For years, Labour Sponsored Investments Funds have lent capital to Canadian businesses that have gone searching for capital. They have worked so well that they now control 51 percent of all capital investment funds there, representing about $6 billion.
Modeling their programs after those in Canada, union investment funds in the United States are starting to compile a convincing list of successes of their own.
A prime example is Republic Engineered Products LLC based in Fairlawn, Ohio, the nation's leading producer of high-quality steel bars. The company's products are used in demanding applications in the automotive, agricultural, aerospace, off-highway, industrial machinery and energy industries.

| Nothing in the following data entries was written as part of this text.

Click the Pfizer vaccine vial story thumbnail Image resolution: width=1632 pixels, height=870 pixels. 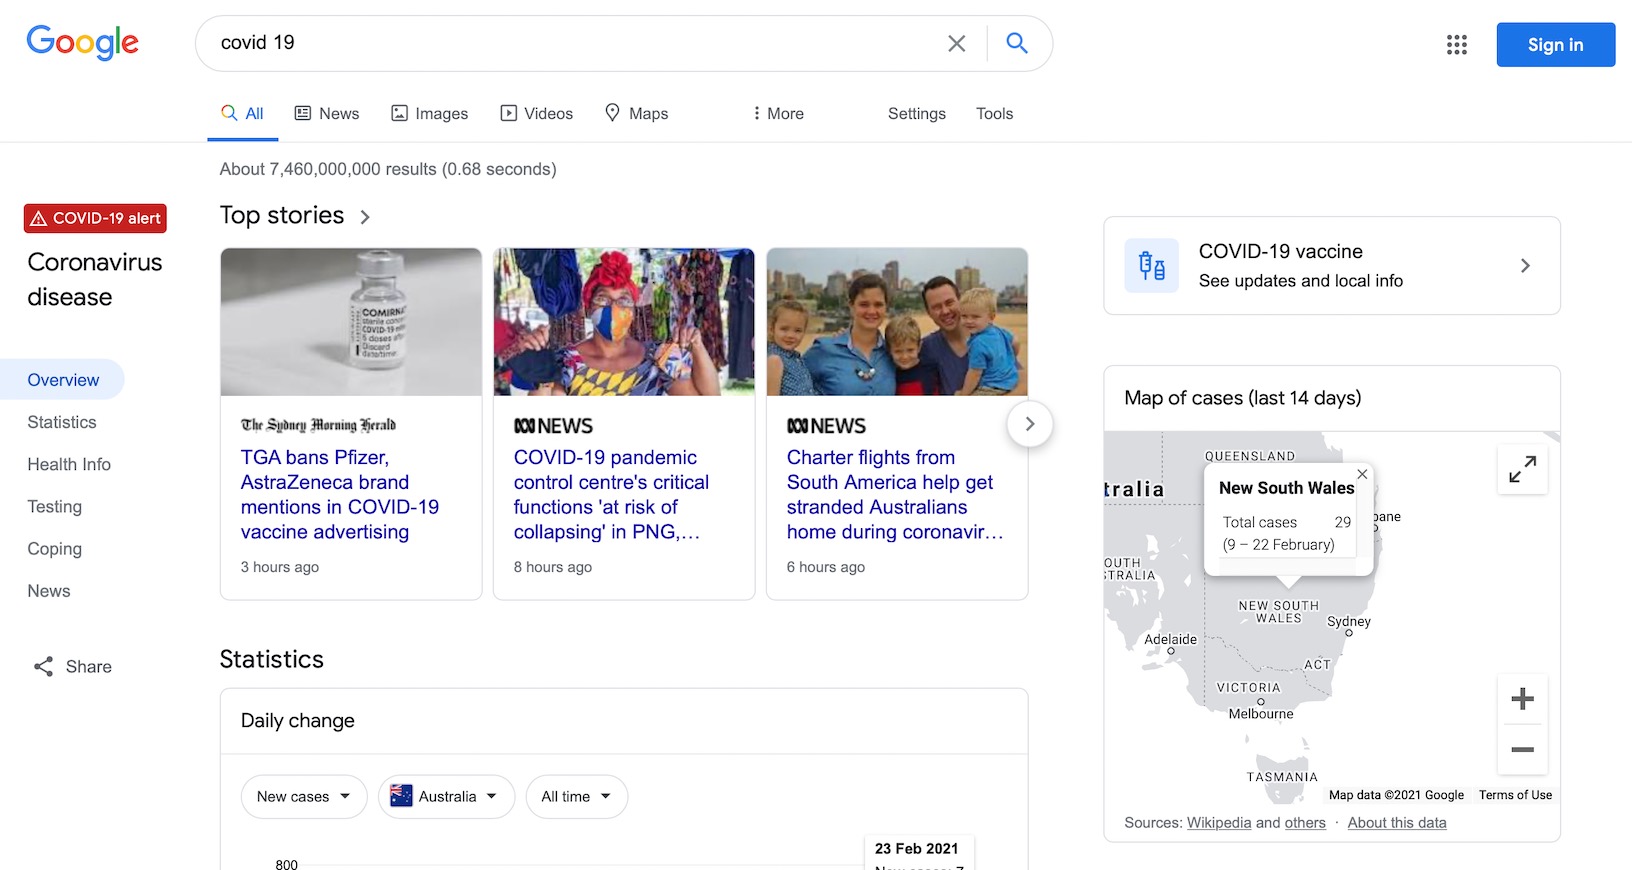coord(351,322)
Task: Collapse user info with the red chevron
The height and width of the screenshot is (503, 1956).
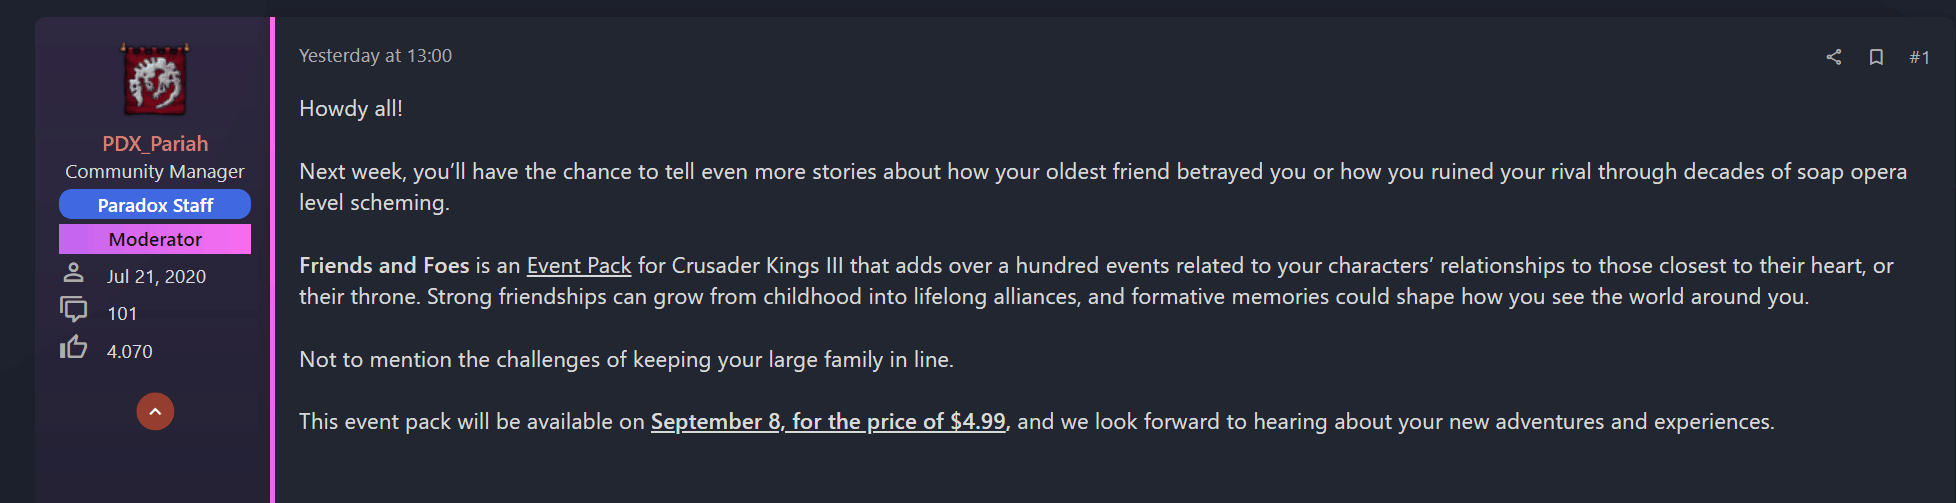Action: (x=155, y=411)
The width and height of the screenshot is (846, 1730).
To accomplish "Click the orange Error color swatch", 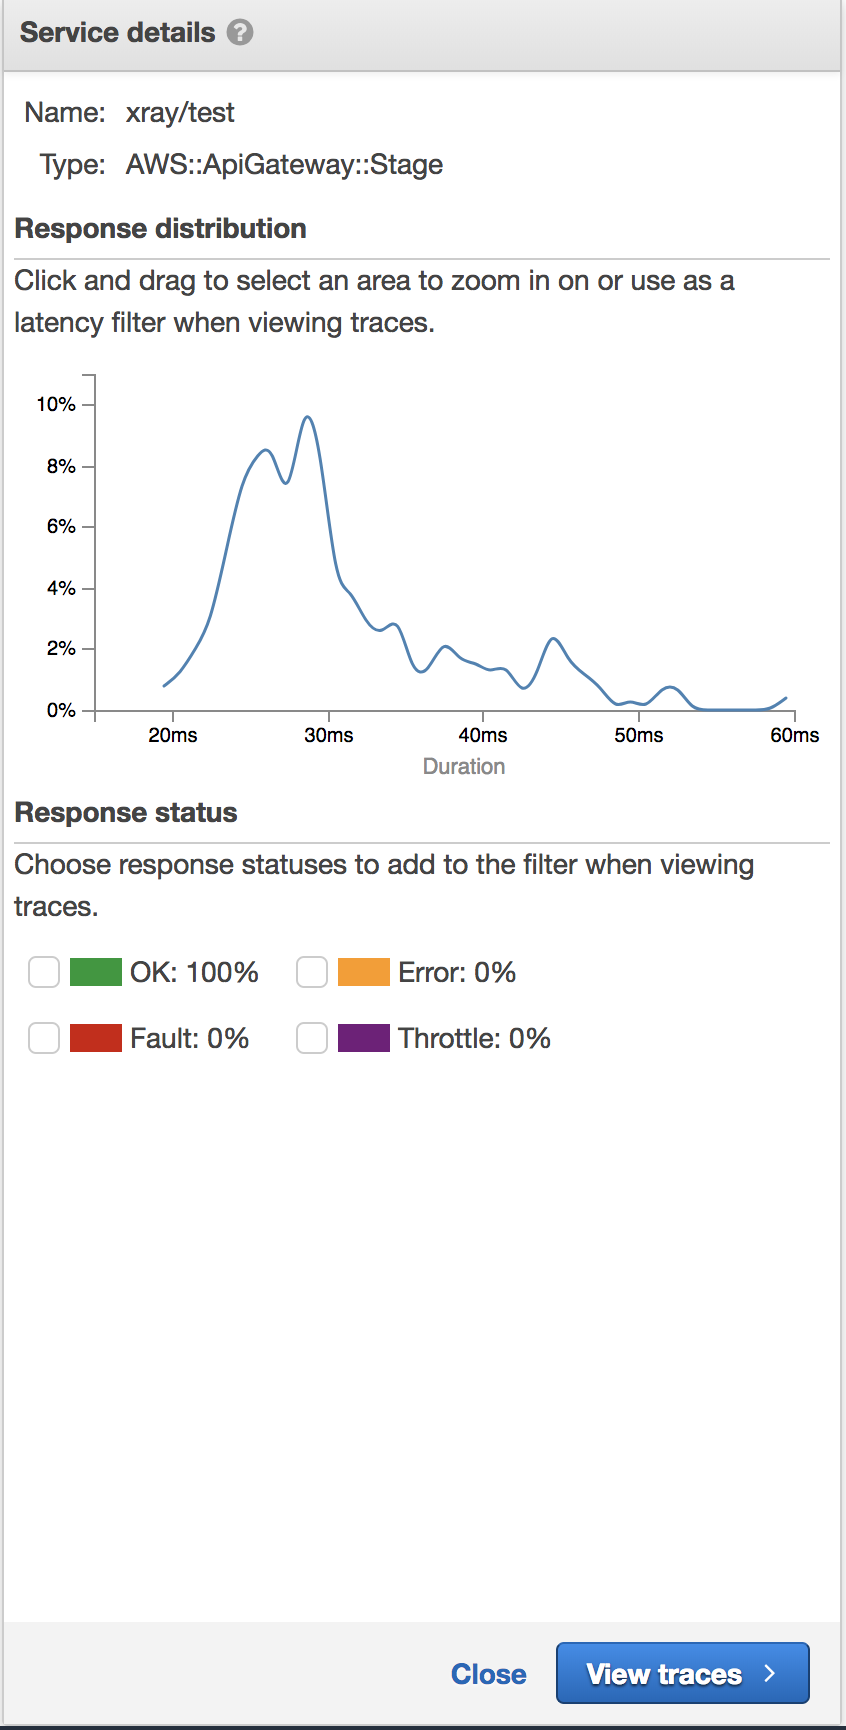I will 364,971.
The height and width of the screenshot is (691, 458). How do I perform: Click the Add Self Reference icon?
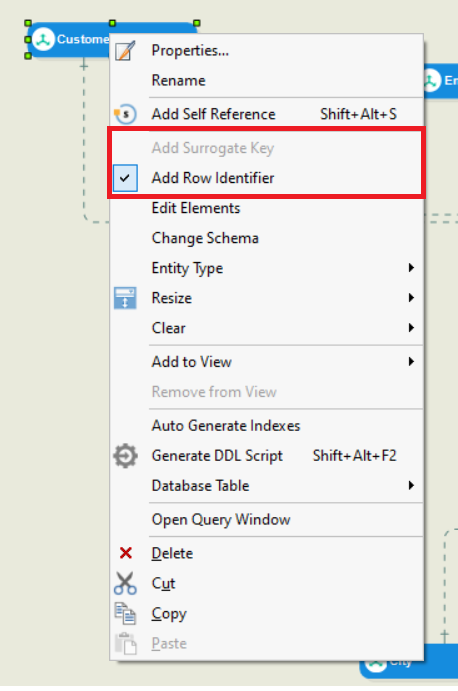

With approximately $1 billion of revenue and 2,500 employees, primarily USW members, Republic Engineered Products LLC operates plants in Canton, Massillon and Lorain, Ohio; Gary, Indiana; and, Lackawanna, New York.
The company, formerly known as Republic Technologies, was purchased out of Chapter 11 bankruptcy, in part, by KPS Funds. Part of the capital used was from Taft-Hartley multi-employer and public pension funds.
KPS Funds are private equity funds with over $210 million of committed capital focused on constructive investing in restructurings, turnarounds, and other as-needed situations. KPS joined another investment group to engineer the acquisition.
KPS also orchestrated a plan at Blue Ridge Paper Products (Asheville, N.C.) where workers traded a 15 percent wage and benefit cut for 40 percent ownership in the company.
Recently, the Pittsburgh Regional Heartland Fund, developed by the Steel Valley Authority, approved and closed its first pilot loan of $100,000 to a manufacturing firm in Johnstown, PA. The loan was made to Korns Galvanizing to assist the company in purchasing a new equipment.
The equipment has since been installed and will provide much needed process improvements to the small business. Johnstown is located in Cambria County, which has had one of the state’s highest unemployment rates, now in the range of eight percent.
In California, San Francisco-based UFO Communications, a broadband-services provider, secured $12.5 million last year through the assistance of Paladin Capital Group, a private-equity firm based in Washington, D.C., whose investors include Taft-Hartley pension plans.